**Goal of the exercise:** If a line below falls between the line with "Screen dimensions: 600x375" and the line with "The image size is (1568, 316).", or is one of those two, output it exactly; output nothing else and no pictures.

[Stored items from a collection]

----

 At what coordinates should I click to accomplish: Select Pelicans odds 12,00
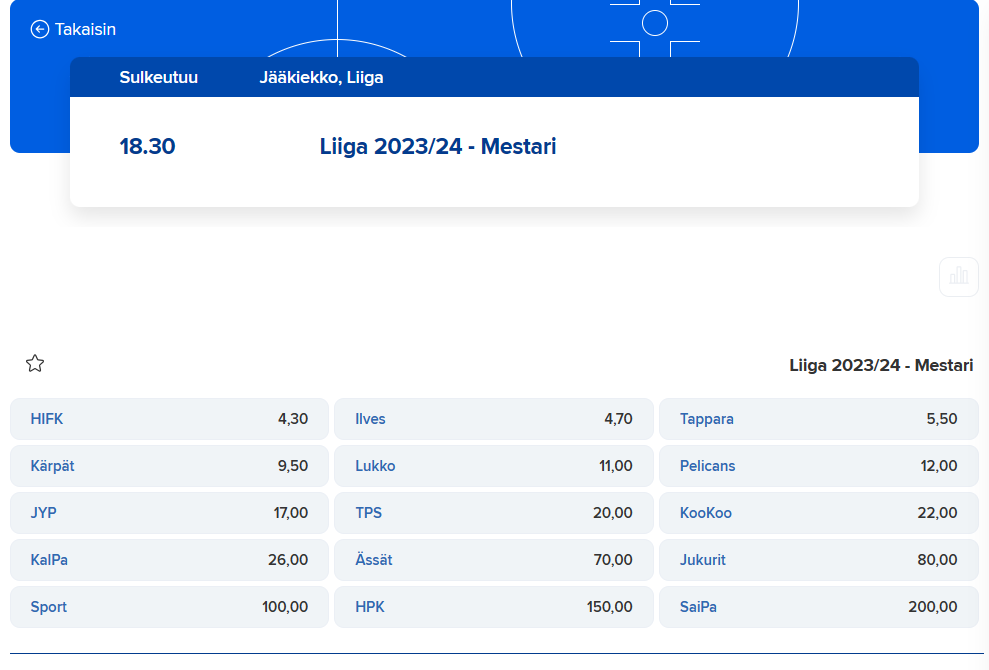pyautogui.click(x=818, y=466)
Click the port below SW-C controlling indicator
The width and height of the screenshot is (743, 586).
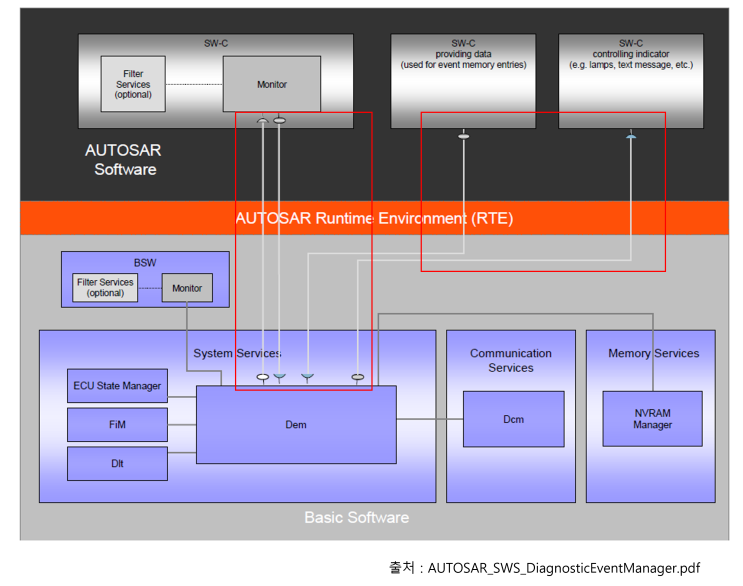(630, 135)
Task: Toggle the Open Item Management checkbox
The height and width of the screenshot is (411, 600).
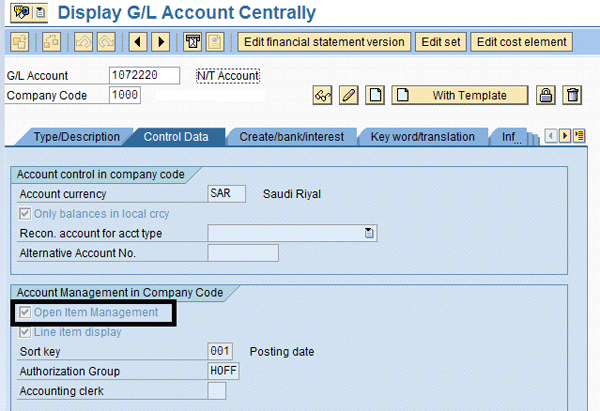Action: tap(25, 314)

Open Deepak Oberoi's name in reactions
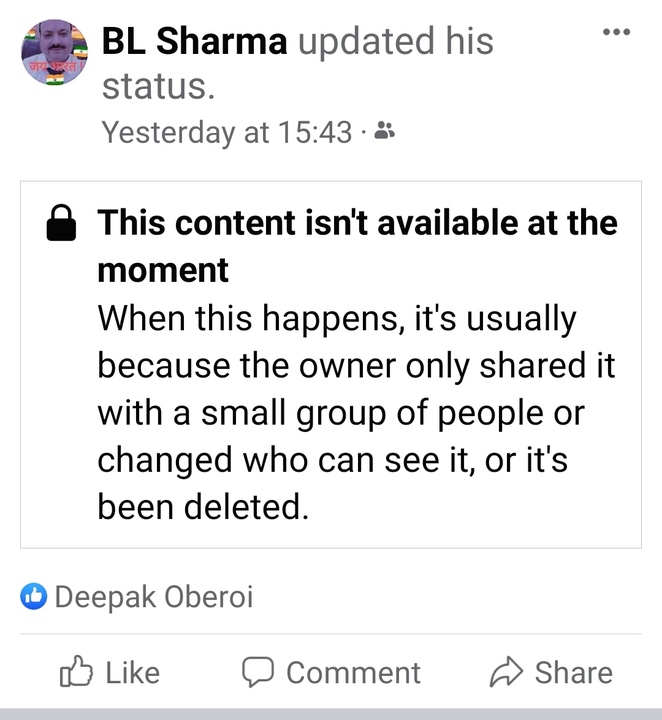[x=154, y=597]
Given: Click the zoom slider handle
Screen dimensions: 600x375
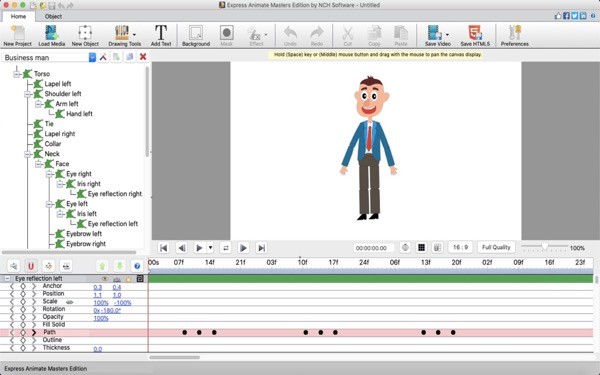Looking at the screenshot, I should (545, 247).
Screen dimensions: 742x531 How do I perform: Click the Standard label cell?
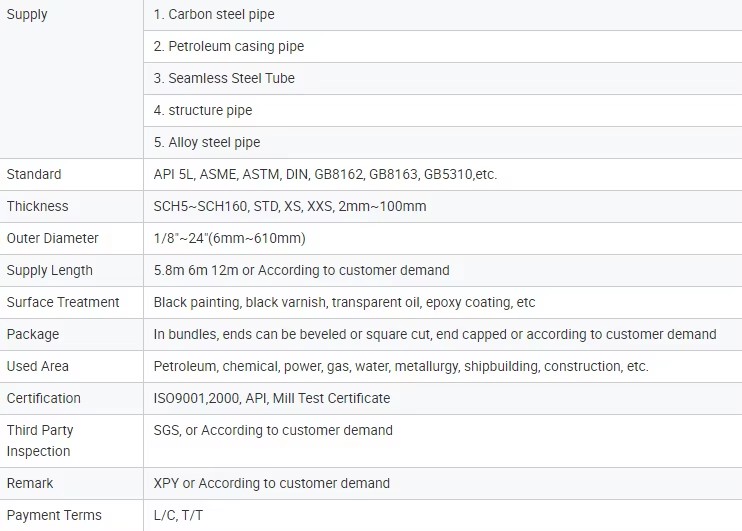pyautogui.click(x=71, y=175)
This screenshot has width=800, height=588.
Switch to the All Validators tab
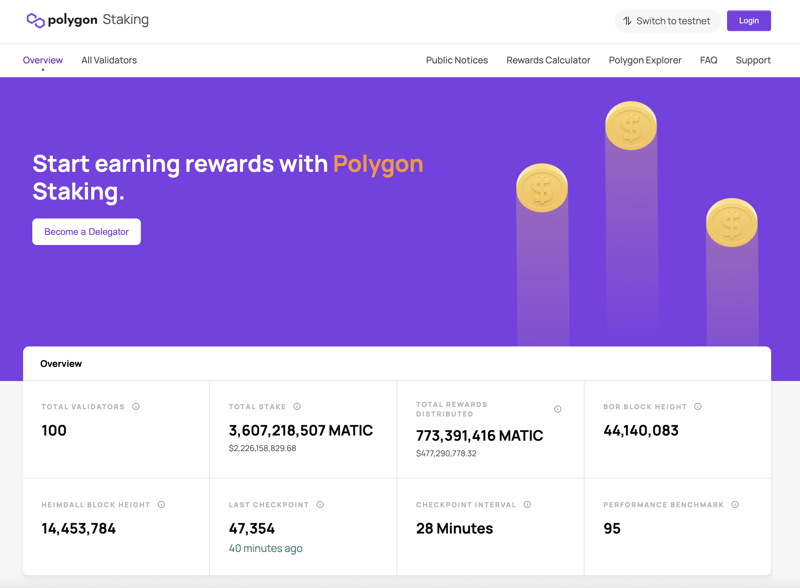pos(109,60)
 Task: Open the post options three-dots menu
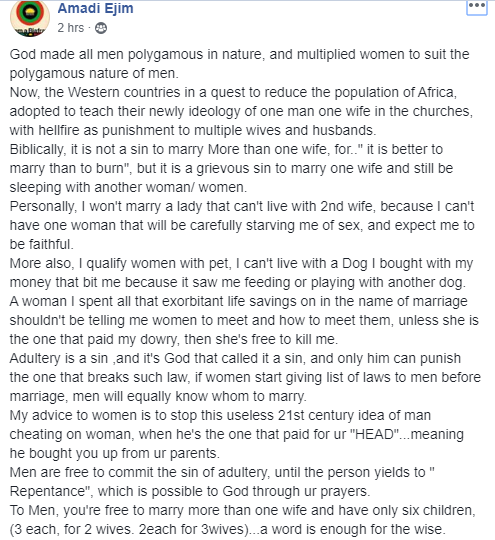[477, 7]
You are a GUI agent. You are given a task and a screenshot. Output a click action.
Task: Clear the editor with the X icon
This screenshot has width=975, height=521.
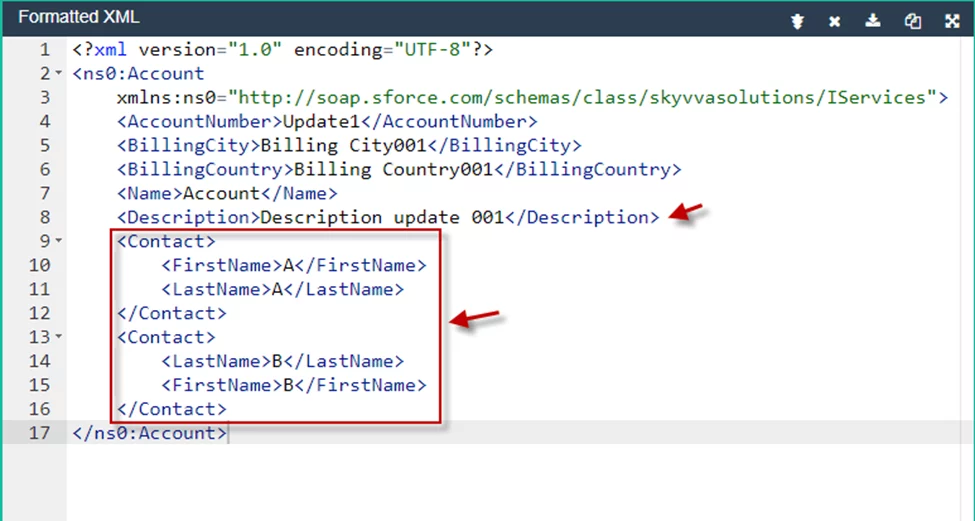click(x=835, y=21)
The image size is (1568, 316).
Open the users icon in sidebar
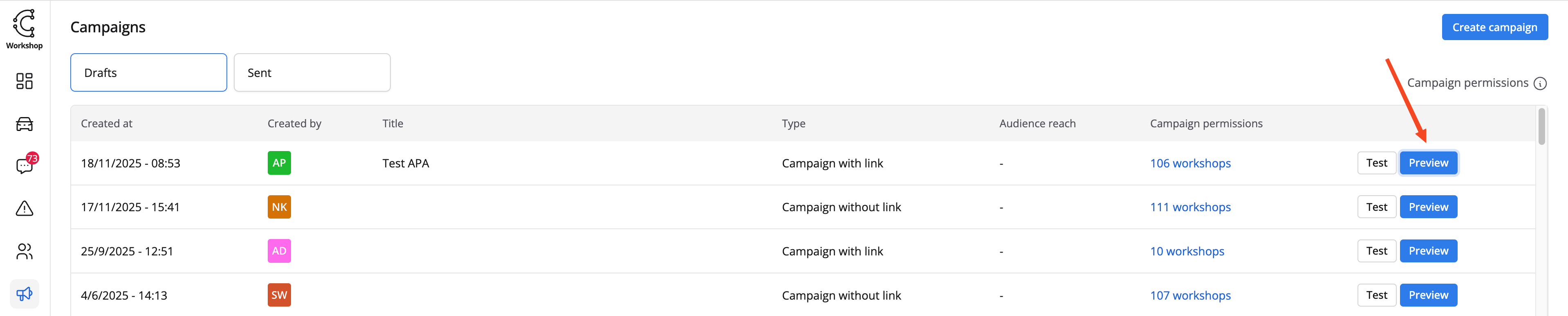[x=25, y=251]
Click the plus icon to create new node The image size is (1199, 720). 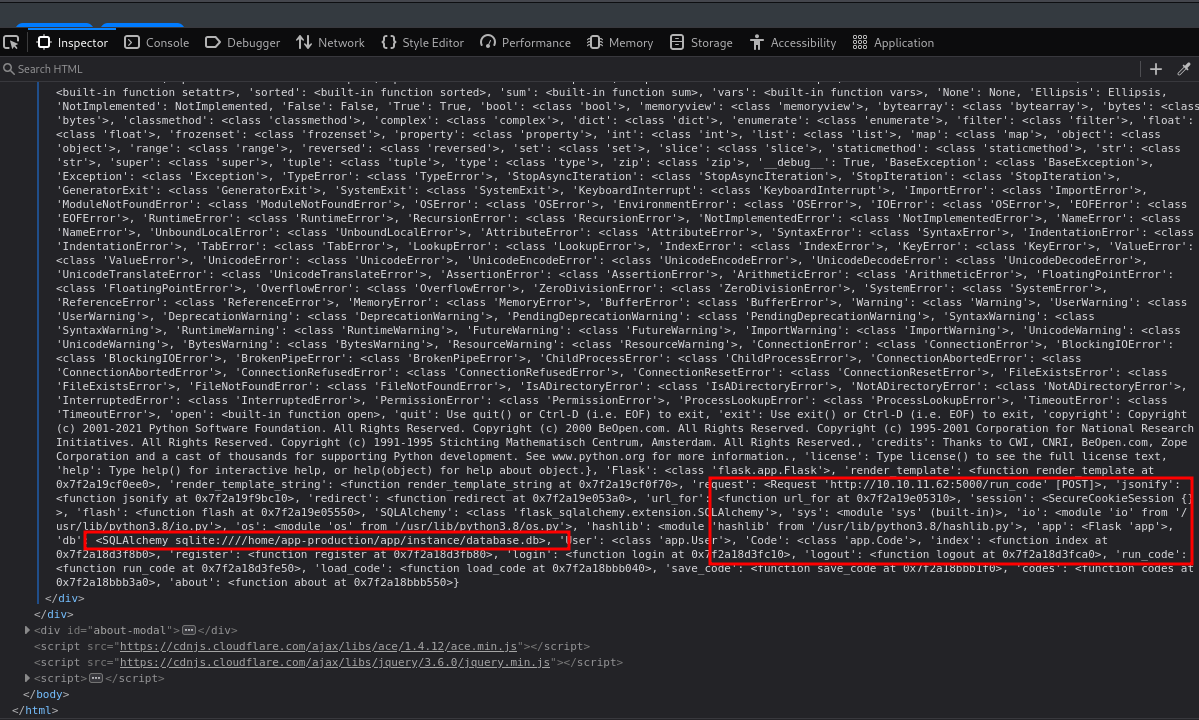point(1156,69)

----

**Written response:**
Screen dimensions: 600x375
Looking at the screenshot, I should (545, 247).
Screen dimensions: 742x531 How do I perform: Click the Standard label cell?
pyautogui.click(x=71, y=175)
This screenshot has width=800, height=588.
Switch to the All Validators tab
pos(109,60)
 Task: Open the post options three-dots menu
[477, 7]
You are a GUI agent. You are given a task and a screenshot. Output a click action.
Task: Clear the editor with the X icon
This screenshot has width=975, height=521.
click(x=835, y=21)
The image size is (1568, 316).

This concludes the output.